#### [Instructions for the task]
The output should hold exactly, and only, the lines from the line bearing "Image resolution: width=1512" through the last line of the listing below, and no pictures.

#### [Provided data]
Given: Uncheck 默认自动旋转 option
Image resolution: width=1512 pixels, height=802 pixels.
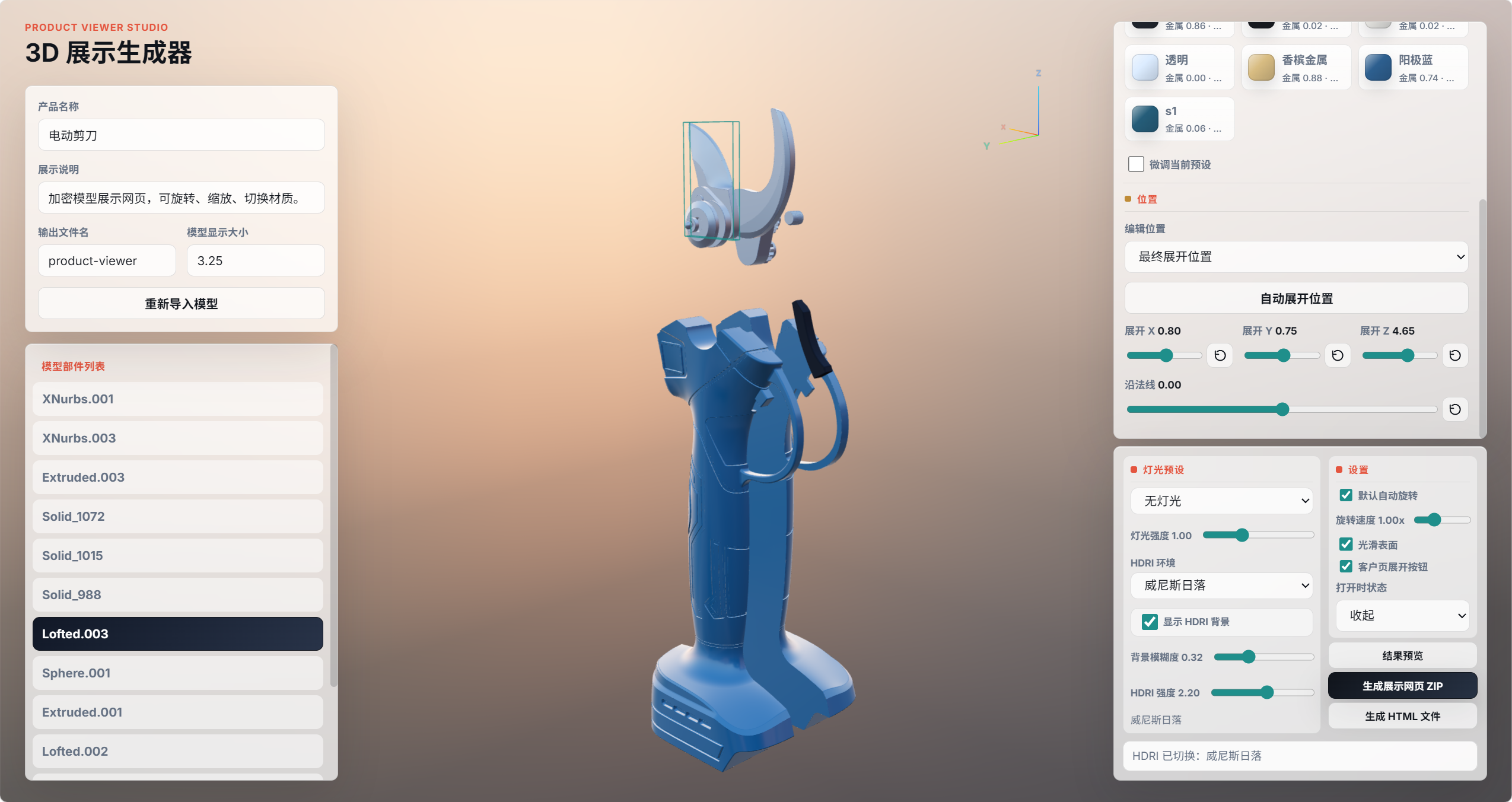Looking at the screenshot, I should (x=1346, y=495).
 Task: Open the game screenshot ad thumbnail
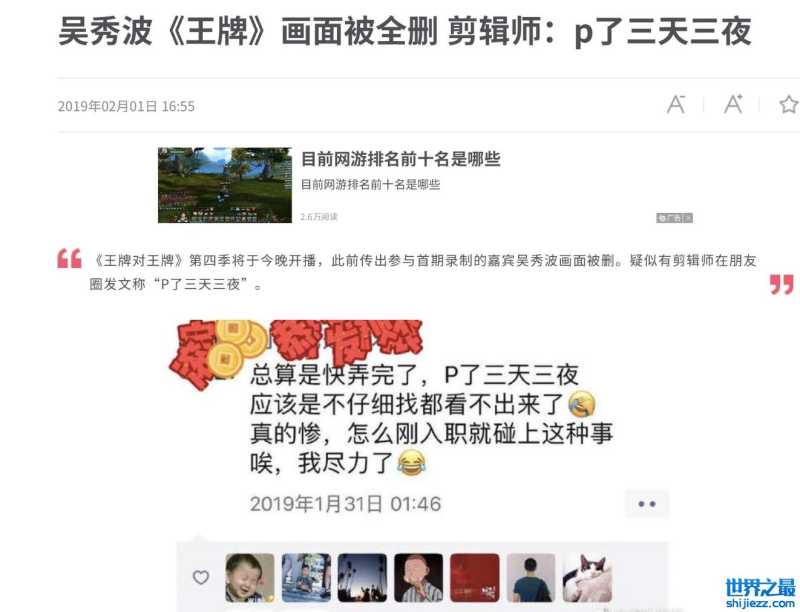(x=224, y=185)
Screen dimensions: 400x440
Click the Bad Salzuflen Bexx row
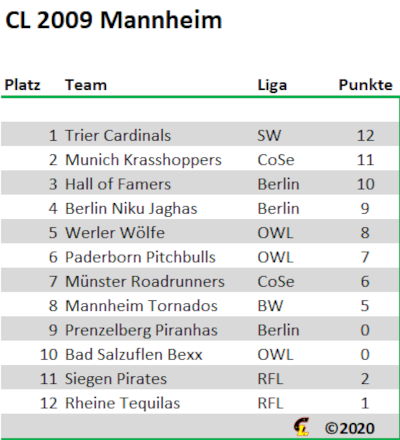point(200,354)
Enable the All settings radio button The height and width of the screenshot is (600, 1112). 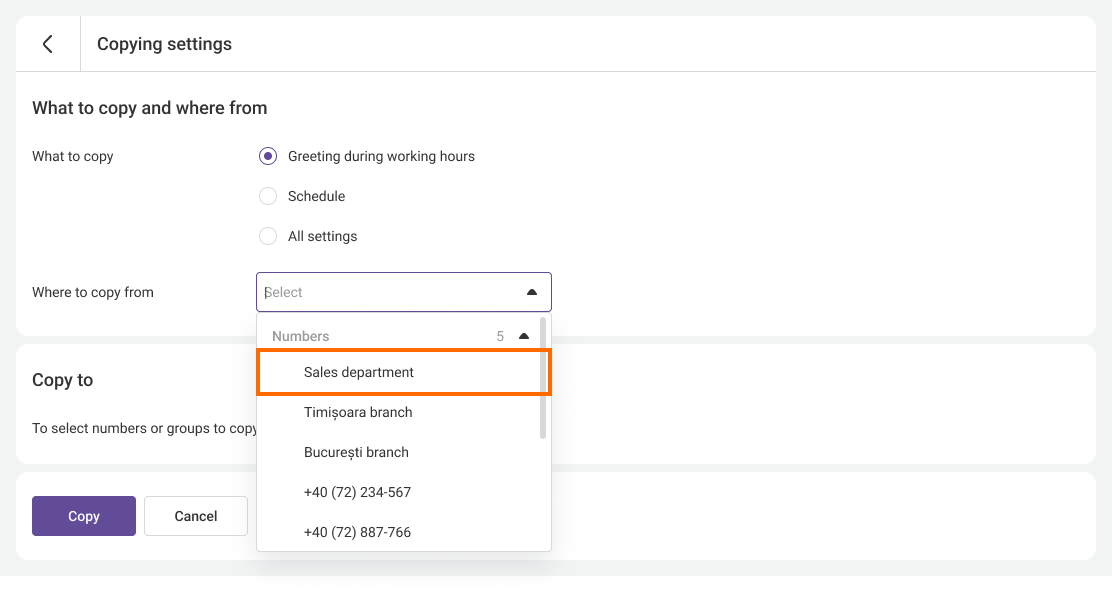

#### [The answer]
Image resolution: width=1512 pixels, height=802 pixels.
Looking at the screenshot, I should (x=1346, y=495).
 Task: Open the game screenshot ad thumbnail
(x=224, y=185)
Screen dimensions: 400x440
Click the Bad Salzuflen Bexx row
point(200,354)
Enable the All settings radio button The height and width of the screenshot is (600, 1112). 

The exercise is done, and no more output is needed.